What is expected - When you reach the line containing "At what coordinates should I click to accomplish: Expand", begin copying exactly, and keep going through the last line of the records below, copying nothing before it.

Stored data -
============================================================

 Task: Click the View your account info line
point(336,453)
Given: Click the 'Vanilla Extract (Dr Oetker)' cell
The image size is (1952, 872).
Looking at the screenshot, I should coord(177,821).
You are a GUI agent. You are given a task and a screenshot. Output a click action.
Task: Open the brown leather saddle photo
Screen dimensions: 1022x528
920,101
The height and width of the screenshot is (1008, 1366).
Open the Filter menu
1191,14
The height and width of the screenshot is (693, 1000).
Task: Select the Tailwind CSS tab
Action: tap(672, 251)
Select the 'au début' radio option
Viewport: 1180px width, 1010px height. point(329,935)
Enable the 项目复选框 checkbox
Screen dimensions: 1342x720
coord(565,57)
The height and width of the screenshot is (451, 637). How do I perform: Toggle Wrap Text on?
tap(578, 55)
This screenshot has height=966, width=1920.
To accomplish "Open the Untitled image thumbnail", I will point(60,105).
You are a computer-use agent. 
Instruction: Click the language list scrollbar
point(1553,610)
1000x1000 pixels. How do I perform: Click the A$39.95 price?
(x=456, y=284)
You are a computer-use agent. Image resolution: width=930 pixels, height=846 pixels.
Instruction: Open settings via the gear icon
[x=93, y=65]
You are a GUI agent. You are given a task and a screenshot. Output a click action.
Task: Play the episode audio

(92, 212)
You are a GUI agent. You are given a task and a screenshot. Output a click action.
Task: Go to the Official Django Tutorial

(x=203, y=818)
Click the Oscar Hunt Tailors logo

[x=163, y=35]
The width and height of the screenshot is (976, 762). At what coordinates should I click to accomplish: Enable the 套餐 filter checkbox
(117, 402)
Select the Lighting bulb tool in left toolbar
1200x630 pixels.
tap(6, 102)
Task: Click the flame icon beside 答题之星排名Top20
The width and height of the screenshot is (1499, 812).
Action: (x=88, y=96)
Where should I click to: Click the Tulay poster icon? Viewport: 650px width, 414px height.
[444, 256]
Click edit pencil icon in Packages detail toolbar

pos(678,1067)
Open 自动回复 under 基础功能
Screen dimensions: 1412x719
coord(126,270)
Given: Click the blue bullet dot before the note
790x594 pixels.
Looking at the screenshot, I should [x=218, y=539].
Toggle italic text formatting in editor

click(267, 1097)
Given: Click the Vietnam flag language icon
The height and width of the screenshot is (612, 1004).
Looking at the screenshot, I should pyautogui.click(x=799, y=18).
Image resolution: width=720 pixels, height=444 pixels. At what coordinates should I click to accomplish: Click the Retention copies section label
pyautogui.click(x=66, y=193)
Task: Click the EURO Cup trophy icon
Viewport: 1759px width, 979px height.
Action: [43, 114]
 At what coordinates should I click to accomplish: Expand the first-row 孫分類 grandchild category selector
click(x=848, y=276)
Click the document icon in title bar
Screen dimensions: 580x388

============================================================

Reply -
 At what coordinates should I click to accomplish: Expand the first-row 孫分類 grandchild category selector
click(x=848, y=276)
Click the document icon in title bar
Screen dimensions: 580x388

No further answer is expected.